De la dérision comme forme de contestation du pouvoir politique

Il est important de prendre de la hauteur pour comprendre l’au-delà de l’affaire Mohamed Youssouf Bathily qui pose de véritables questions de légitimité du pouvoir politique. Pour ce faire, il sera de bon ton, de s’intéresser à l’infra-politique, concept bien développé par James C. Scott, l’un des continuateurs de Pierre Clastres, Foucault,Bourdieu, Lukes. Nous entendons par ce concept, un fait ou une situation banal, qui a priori laisse indifférent, mais en réalité chargé de symboles. L’infra-politique peut aussi se manifester par une critique dissimulée, sous-terraine, réservée aux initiés qui savent déchiffrer dans une attitude ou un geste autre chose que ce que leur simple apparence donne à voir. Le paradigme du « politique par le bas en Afrique noire » de Jean FrançoisBayartComi Toulabor et Achille MBEMBE nous enseigne d’aller du bas pour comprendre le haut. De s’intéresser plus à ce qui peut être considérer comme de l’infra-politique pour rendre compte du sommet de l’Etat. Ce changement de paradigme dans les analyses politiques a pour avantages de s’attarder un temps soit peu aux groupes socio-subordonnées, aux couches vulnérables enfin de mesurer leur rapport au politique.

En effet, pour revenir à l’affaire Mohamed Youssouf Bathily, un fait à priori banal à  attirer notre attention. Lors des manifestations organisées en soutien à la libération du chroniqueur Mohamed Youssouf Bathily, un groupe de jeune donnait des coups de main à un âne en criant « IBK FALI, IBK FALI ». Ce fait banal a une signification particulièrement importante eu égard à la représentation de l’âne dans l’imaginaire collectif des populations. Ce groupe de jeune comparait le Président de la République à un âne. Pour dire qu’il ne sert plus à rien, car dans notre société, comparé une personne à un âne, sous-entend tout simplement  que la personne ne vaut rien. Dès lors, il est évident qu’à travers la dérision, l’on peut véhiculer un message politique important.
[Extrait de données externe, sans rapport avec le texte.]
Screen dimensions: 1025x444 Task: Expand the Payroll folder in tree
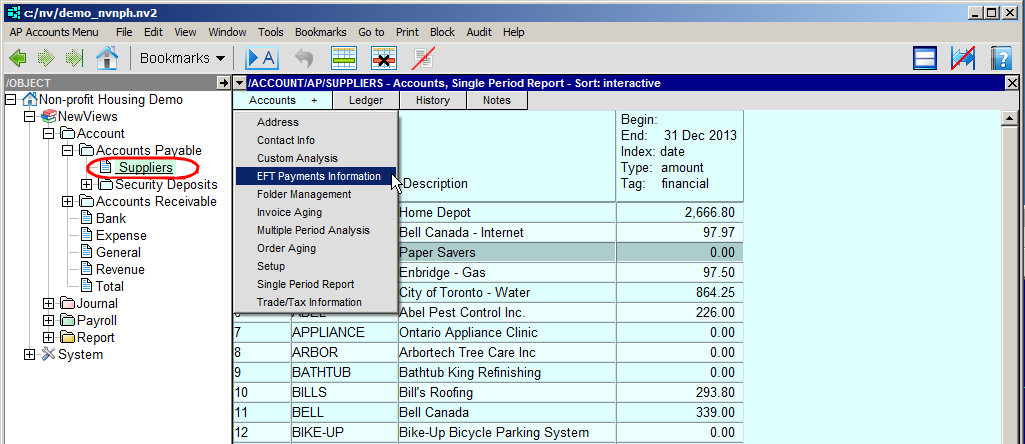(x=49, y=321)
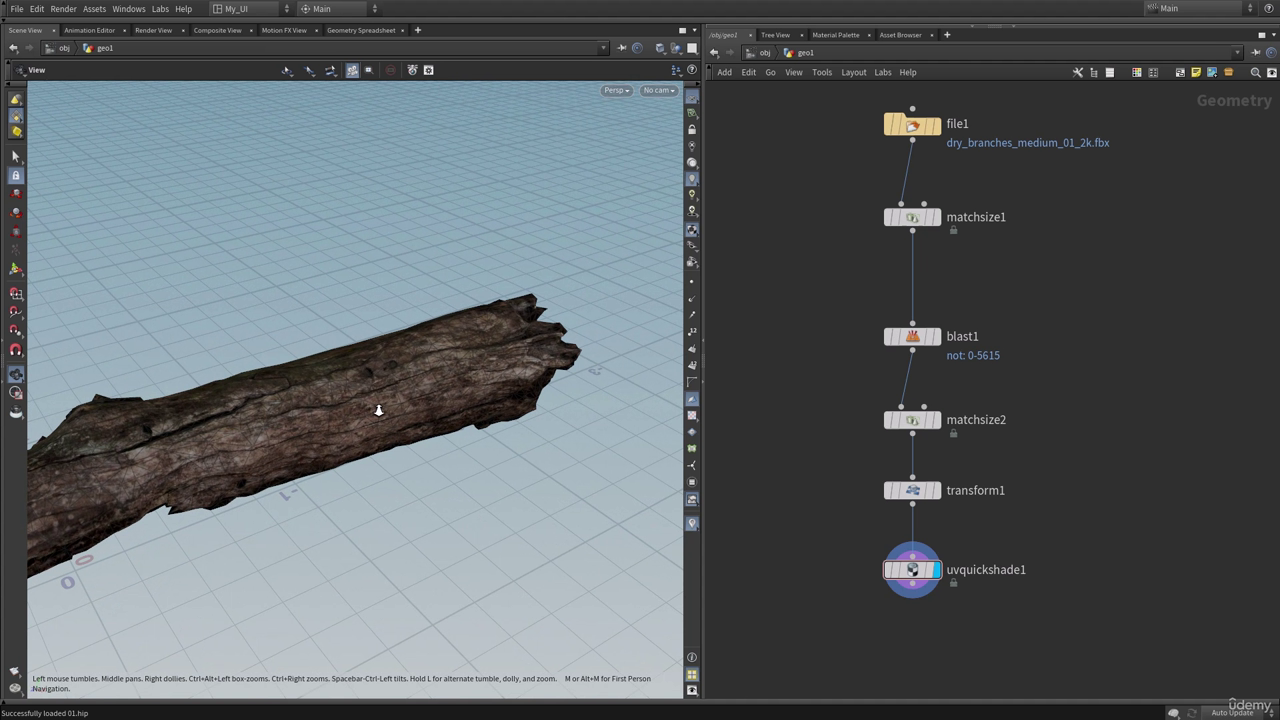
Task: Open the Persp viewport dropdown
Action: click(615, 91)
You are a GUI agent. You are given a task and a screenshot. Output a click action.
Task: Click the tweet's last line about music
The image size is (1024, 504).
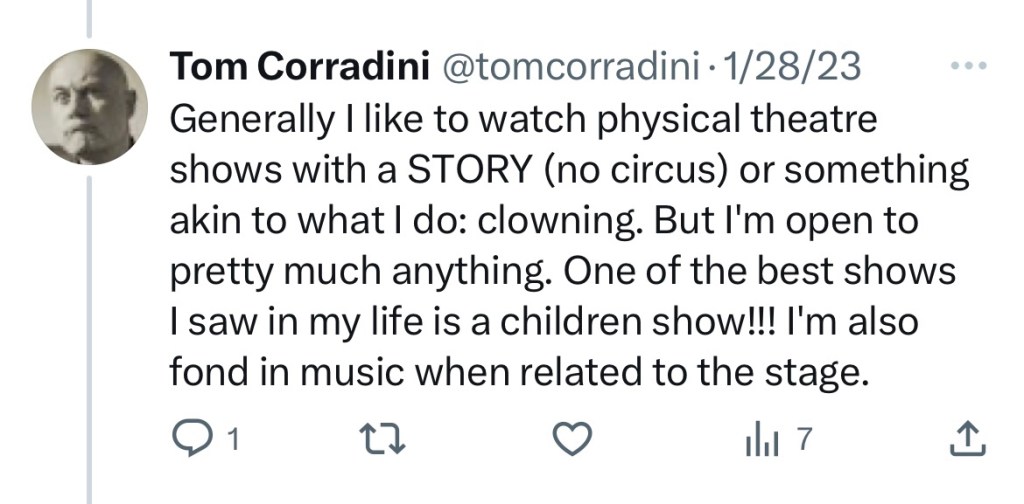point(516,374)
Cela relève presque de l’innovation politique et culturelle comme l’a s’y bien théorisé Jean François Bayart. Le choix de l’âne par les jeunes n’est pas fortuit. L’on peut déduire de cet acte, une forme de contestation, de déviance  du pouvoir politique.

Il est manifeste que le régime en place  déjà en difficulté, perd de plus en plus en légitimité entendue par là la « légitimité par les outputs », l’incapacité de réaliser les demandes sociales. Le pouvoir politique au lieu de réprimer à sang les manifestations et de bloquer les réseaux sociaux, gagnerait plus à communiquer, à écouter ce groupe de jeune qui de part son invention politique compare le Président de la République à un âne.